╭──

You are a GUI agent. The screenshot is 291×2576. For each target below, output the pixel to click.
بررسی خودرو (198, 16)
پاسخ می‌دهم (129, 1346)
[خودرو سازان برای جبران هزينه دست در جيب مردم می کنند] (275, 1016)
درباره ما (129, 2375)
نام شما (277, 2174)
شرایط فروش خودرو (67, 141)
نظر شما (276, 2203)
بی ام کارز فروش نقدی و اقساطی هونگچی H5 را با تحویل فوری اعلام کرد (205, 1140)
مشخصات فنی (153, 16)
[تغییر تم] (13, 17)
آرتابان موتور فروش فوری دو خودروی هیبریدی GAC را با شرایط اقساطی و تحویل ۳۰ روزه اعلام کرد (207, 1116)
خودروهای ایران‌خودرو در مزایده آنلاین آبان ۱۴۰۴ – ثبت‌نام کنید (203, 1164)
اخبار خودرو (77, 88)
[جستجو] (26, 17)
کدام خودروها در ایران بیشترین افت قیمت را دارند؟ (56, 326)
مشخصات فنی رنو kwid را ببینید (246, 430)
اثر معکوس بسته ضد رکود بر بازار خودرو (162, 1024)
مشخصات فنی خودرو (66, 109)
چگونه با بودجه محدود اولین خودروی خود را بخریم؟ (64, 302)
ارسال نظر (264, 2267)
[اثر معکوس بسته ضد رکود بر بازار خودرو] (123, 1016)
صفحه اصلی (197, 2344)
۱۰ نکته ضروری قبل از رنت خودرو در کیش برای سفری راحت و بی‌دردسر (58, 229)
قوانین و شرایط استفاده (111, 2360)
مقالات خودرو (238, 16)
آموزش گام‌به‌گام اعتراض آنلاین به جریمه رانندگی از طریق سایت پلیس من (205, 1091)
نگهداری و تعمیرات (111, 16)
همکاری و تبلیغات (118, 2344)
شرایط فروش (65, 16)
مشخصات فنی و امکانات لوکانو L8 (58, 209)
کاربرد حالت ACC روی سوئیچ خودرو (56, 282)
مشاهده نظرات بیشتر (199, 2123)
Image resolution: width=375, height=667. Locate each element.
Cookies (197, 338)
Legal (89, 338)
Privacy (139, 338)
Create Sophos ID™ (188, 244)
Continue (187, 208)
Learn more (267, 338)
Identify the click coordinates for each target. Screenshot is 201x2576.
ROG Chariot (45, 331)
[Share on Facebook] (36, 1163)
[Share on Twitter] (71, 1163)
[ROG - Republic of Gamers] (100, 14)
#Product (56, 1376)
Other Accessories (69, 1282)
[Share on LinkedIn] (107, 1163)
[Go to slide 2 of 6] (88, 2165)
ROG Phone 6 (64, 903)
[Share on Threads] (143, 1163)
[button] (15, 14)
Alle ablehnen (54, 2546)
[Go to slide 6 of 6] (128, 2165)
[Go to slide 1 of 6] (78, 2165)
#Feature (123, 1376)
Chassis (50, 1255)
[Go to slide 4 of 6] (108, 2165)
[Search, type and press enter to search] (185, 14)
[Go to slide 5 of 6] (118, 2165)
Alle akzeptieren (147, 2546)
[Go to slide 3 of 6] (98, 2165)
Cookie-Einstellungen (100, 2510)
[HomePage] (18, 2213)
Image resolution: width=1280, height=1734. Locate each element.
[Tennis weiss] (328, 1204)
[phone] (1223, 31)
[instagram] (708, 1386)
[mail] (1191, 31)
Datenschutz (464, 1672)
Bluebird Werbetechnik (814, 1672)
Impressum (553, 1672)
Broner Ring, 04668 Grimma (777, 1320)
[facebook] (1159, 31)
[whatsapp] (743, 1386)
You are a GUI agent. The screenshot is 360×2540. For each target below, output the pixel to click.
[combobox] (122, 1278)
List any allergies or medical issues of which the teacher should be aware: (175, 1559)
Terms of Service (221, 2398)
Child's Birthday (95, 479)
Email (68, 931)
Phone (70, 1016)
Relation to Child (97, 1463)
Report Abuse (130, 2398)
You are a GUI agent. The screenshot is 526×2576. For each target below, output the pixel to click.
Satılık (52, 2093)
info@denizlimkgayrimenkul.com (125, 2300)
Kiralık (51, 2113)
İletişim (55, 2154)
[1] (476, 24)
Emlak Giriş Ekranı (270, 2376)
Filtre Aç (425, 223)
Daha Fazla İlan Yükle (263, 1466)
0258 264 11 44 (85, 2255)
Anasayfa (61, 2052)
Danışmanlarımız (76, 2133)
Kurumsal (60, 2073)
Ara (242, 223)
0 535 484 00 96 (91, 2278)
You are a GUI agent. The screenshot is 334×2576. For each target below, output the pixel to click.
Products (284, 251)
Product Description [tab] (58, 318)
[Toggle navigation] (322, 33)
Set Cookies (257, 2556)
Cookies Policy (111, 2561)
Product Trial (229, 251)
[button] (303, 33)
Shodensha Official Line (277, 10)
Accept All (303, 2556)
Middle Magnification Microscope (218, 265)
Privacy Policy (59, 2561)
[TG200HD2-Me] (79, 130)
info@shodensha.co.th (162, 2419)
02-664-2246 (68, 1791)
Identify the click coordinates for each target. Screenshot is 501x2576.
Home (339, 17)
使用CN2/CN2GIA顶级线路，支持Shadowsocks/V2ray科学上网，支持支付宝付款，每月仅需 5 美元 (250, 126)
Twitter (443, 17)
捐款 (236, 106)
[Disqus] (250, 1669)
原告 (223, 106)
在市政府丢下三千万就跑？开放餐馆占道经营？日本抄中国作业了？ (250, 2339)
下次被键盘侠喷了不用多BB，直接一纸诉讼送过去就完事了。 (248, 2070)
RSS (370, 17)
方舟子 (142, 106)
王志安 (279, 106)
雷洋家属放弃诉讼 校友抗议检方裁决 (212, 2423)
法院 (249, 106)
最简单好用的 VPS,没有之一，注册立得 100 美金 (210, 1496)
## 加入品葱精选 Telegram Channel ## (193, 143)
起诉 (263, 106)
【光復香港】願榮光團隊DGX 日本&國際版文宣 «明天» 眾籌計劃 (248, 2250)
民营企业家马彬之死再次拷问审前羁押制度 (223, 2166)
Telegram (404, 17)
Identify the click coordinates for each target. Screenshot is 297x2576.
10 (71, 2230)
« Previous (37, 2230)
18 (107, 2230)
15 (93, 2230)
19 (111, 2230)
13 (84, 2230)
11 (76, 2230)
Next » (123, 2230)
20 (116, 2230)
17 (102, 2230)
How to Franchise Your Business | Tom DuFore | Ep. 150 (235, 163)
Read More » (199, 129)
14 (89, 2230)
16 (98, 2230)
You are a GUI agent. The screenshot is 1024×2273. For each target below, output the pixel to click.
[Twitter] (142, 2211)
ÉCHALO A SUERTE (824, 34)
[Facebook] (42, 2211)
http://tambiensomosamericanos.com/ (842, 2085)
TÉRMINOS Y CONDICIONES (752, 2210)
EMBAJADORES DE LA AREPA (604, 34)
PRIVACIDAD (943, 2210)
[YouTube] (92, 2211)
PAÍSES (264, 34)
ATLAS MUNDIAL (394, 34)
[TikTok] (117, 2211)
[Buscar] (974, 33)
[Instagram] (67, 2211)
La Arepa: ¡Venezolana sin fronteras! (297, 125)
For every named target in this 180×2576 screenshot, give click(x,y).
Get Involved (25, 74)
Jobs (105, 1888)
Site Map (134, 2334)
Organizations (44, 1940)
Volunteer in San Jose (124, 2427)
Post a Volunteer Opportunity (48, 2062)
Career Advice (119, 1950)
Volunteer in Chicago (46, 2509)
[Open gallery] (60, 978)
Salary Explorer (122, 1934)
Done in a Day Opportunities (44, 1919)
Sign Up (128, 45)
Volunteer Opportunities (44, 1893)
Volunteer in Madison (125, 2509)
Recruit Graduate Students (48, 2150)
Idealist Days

╰──

* [The task] Please transcribe all of the records, keeping every line exactly as it is.

* [Problem solution]
You are a GUI agent. The screenshot is 291×2576. For each target below, output the pixel to click.
بررسی خودرو (198, 16)
پاسخ می‌دهم (129, 1346)
[خودرو سازان برای جبران هزينه دست در جيب مردم می کنند] (275, 1016)
درباره ما (129, 2375)
نام شما (277, 2174)
شرایط فروش خودرو (67, 141)
نظر شما (276, 2203)
بی ام کارز فروش نقدی و اقساطی هونگچی H5 را با تحویل فوری اعلام کرد (205, 1140)
مشخصات فنی (153, 16)
[تغییر تم] (13, 17)
آرتابان موتور فروش فوری دو خودروی هیبریدی GAC را با شرایط اقساطی و تحویل ۳۰ روزه اعلام کرد (207, 1116)
خودروهای ایران‌خودرو در مزایده آنلاین آبان ۱۴۰۴ – ثبت‌نام کنید (203, 1164)
اخبار خودرو (77, 88)
[جستجو] (26, 17)
کدام خودروها در ایران بیشترین افت قیمت را دارند؟ (56, 326)
مشخصات فنی رنو kwid را ببینید (246, 430)
اثر معکوس بسته ضد رکود بر بازار خودرو (162, 1024)
مشخصات فنی خودرو (66, 109)
چگونه با بودجه محدود اولین خودروی خود را بخریم؟ (64, 302)
ارسال نظر (264, 2267)
[اثر معکوس بسته ضد رکود بر بازار خودرو] (123, 1016)
صفحه اصلی (197, 2344)
۱۰ نکته ضروری قبل از رنت خودرو در کیش برای سفری راحت و بی‌دردسر (58, 229)
قوانین و شرایط استفاده (111, 2360)
مقالات خودرو (238, 16)
آموزش گام‌به‌گام اعتراض آنلاین به جریمه رانندگی از طریق سایت پلیس من (205, 1091)
نگهداری و تعمیرات (111, 16)
همکاری و تبلیغات (118, 2344)
شرایط فروش (65, 16)
مشخصات فنی و امکانات لوکانو L8 (58, 209)
کاربرد حالت ACC روی سوئیچ خودرو (56, 282)
مشاهده نظرات بیشتر (199, 2123)
Image resolution: width=375, height=667. Locate each element.
Cookies (197, 338)
Legal (89, 338)
Privacy (139, 338)
Create Sophos ID™ (188, 244)
Continue (187, 208)
Learn more (267, 338)
Identify the click coordinates for each target. Screenshot is 201x2576.
ROG Chariot (45, 331)
[Share on Facebook] (36, 1163)
[Share on Twitter] (71, 1163)
[ROG - Republic of Gamers] (100, 14)
#Product (56, 1376)
Other Accessories (69, 1282)
[Share on LinkedIn] (107, 1163)
[Go to slide 2 of 6] (88, 2165)
ROG Phone 6 (64, 903)
[Share on Threads] (143, 1163)
[button] (15, 14)
Alle ablehnen (54, 2546)
[Go to slide 6 of 6] (128, 2165)
[Go to slide 1 of 6] (78, 2165)
#Feature (123, 1376)
Chassis (50, 1255)
[Go to slide 4 of 6] (108, 2165)
[Search, type and press enter to search] (185, 14)
[Go to slide 5 of 6] (118, 2165)
Alle akzeptieren (147, 2546)
[Go to slide 3 of 6] (98, 2165)
Cookie-Einstellungen (100, 2510)
[HomePage] (18, 2213)
Image resolution: width=1280, height=1734. Locate each element.
[Tennis weiss] (328, 1204)
[phone] (1223, 31)
[instagram] (708, 1386)
[mail] (1191, 31)
Datenschutz (464, 1672)
Bluebird Werbetechnik (814, 1672)
Impressum (553, 1672)
Broner Ring, 04668 Grimma (777, 1320)
[facebook] (1159, 31)
[whatsapp] (743, 1386)
You are a GUI agent. The screenshot is 360×2540. For each target below, output the pixel to click.
[combobox] (122, 1278)
List any allergies or medical issues of which the teacher should be aware: (175, 1559)
Terms of Service (221, 2398)
Child's Birthday (95, 479)
Email (68, 931)
Phone (70, 1016)
Relation to Child (97, 1463)
Report Abuse (130, 2398)
You are a GUI agent. The screenshot is 526×2576. For each target below, output the pixel to click.
Satılık (52, 2093)
info@denizlimkgayrimenkul.com (125, 2300)
Kiralık (51, 2113)
İletişim (55, 2154)
[1] (476, 24)
Emlak Giriş Ekranı (270, 2376)
Filtre Aç (425, 223)
Daha Fazla İlan Yükle (263, 1466)
0258 264 11 44 (85, 2255)
Anasayfa (61, 2052)
Danışmanlarımız (76, 2133)
Kurumsal (60, 2073)
Ara (242, 223)
0 535 484 00 96 (91, 2278)
You are a GUI agent. The screenshot is 334×2576. For each target below, output the pixel to click.
Products (284, 251)
Product Description [tab] (58, 318)
[Toggle navigation] (322, 33)
Set Cookies (257, 2556)
Cookies Policy (111, 2561)
Product Trial (229, 251)
[button] (303, 33)
Shodensha Official Line (277, 10)
Accept All (303, 2556)
Middle Magnification Microscope (218, 265)
Privacy Policy (59, 2561)
[TG200HD2-Me] (79, 130)
info@shodensha.co.th (162, 2419)
02-664-2246 (68, 1791)
Identify the click coordinates for each target. Screenshot is 501x2576.
Home (339, 17)
使用CN2/CN2GIA顶级线路，支持Shadowsocks/V2ray科学上网，支持支付宝付款，每月仅需 5 美元 (250, 126)
Twitter (443, 17)
捐款 (236, 106)
[Disqus] (250, 1669)
原告 (223, 106)
在市政府丢下三千万就跑？开放餐馆占道经营？日本抄中国作业了？ (250, 2339)
下次被键盘侠喷了不用多BB，直接一纸诉讼送过去就完事了。 (248, 2070)
RSS (370, 17)
方舟子 (142, 106)
王志安 (279, 106)
雷洋家属放弃诉讼 校友抗议检方裁决 (212, 2423)
法院 (249, 106)
最简单好用的 VPS,没有之一，注册立得 100 美金 (210, 1496)
## 加入品葱精选 Telegram Channel ## (193, 143)
起诉 (263, 106)
【光復香港】願榮光團隊DGX 日本&國際版文宣 «明天» 眾籌計劃 (248, 2250)
民营企业家马彬之死再次拷问审前羁押制度 (223, 2166)
Telegram (404, 17)
Identify the click coordinates for each target. Screenshot is 297x2576.
10 (71, 2230)
« Previous (37, 2230)
18 (107, 2230)
15 (93, 2230)
19 (111, 2230)
13 (84, 2230)
11 (76, 2230)
Next » (123, 2230)
20 (116, 2230)
17 (102, 2230)
How to Franchise Your Business | Tom DuFore | Ep. 150 (235, 163)
Read More » (199, 129)
14 (89, 2230)
16 (98, 2230)
You are a GUI agent. The screenshot is 1024×2273. For each target below, output the pixel to click.
[Twitter] (142, 2211)
ÉCHALO A SUERTE (824, 34)
[Facebook] (42, 2211)
http://tambiensomosamericanos.com/ (842, 2085)
TÉRMINOS Y CONDICIONES (752, 2210)
EMBAJADORES DE LA AREPA (604, 34)
PRIVACIDAD (943, 2210)
[YouTube] (92, 2211)
PAÍSES (264, 34)
ATLAS MUNDIAL (394, 34)
[TikTok] (117, 2211)
[Buscar] (974, 33)
[Instagram] (67, 2211)
La Arepa: ¡Venezolana sin fronteras! (297, 125)
For every named target in this 180×2576 screenshot, give click(x,y).
Get Involved (25, 74)
Jobs (105, 1888)
Site Map (134, 2334)
Organizations (44, 1940)
Volunteer in San Jose (124, 2427)
Post a Volunteer Opportunity (48, 2062)
Career Advice (119, 1950)
Volunteer in Chicago (46, 2509)
[Open gallery] (60, 978)
Salary Explorer (122, 1934)
Done in a Day Opportunities (44, 1919)
Sign Up (128, 45)
Volunteer Opportunities (44, 1893)
Volunteer in Madison (125, 2509)
Recruit Graduate Students (48, 2150)
Idealist Days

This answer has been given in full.